> **JOBS**:
a: Translate this sentence from the passage on family life with an often-absent father into Spanish: "The children all talk to daddy every evening so he knows what is going on with them."
b: Reproduce the stretch of the passage on family life with an often-absent father from "(2)I keep him" through "acts like one.", word for word.

We have three school-aged children, and it is h*** o* all of us to have daddy not home much. Some of the things we have done to help make it easier include ;

(1)We have cell phones and we talk to one another at least once a day. The children all talk to daddy every evening so he knows what is going on with them.

(2)I keep him apprised of everything that goes on at home, I keep a journal so I remember what went on, both good and bad.

(3)I take a lot of pictures of the kids, and a lot of pictures of him with the kids when he is home. He takes pictures of the kids along with him, and those of us at home keep pictures of him where we see them often.

(4) I stick to a really tight schedule when my husband is gone, but when he is home, it is pretty much a holiday and we only do the minimum that we can get away with.

(5) When he is home,we "shift gears"; I step back and let him be the main parent. That way I get a little time for myself, without the kids, and it helps me to not treat him as a kid, even though he sometimes acts like one.

(6) I try to schedule at least one fun family activity whenever he is home, and we attend church as a family whenever we can.
He tries to attend church wherever he is at, and the kids and I go always. It's just another little connection.

(7) I try to schedule at least one time while he is home for just the two of us. Sometimes we'll get a sitter and go out, but mostly it is just running errands together or maybe going out to lunch while the kids are in school.

> **SUPPLIED MATERIAL**:
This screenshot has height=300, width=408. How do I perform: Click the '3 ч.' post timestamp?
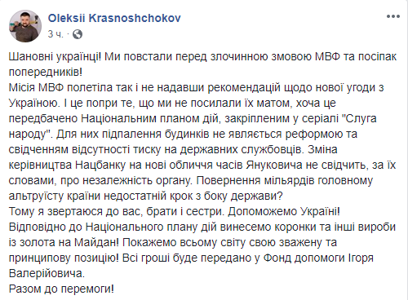(x=55, y=34)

> **TASK-BY-TASK OUTPUTS**:
a: Todos los niños hablan con papá cada noche para que él sepa lo que les pasa.

b:
(2)I keep him apprised of everything that goes on at home, I keep a journal so I remember what went on, both good and bad.

(3)I take a lot of pictures of the kids, and a lot of pictures of him with the kids when he is home. He takes pictures of the kids along with him, and those of us at home keep pictures of him where we see them often.

(4) I stick to a really tight schedule when my husband is gone, but when he is home, it is pretty much a holiday and we only do the minimum that we can get away with.

(5) When he is home,we "shift gears"; I step back and let him be the main parent. That way I get a little time for myself, without the kids, and it helps me to not treat him as a kid, even though he sometimes acts like one.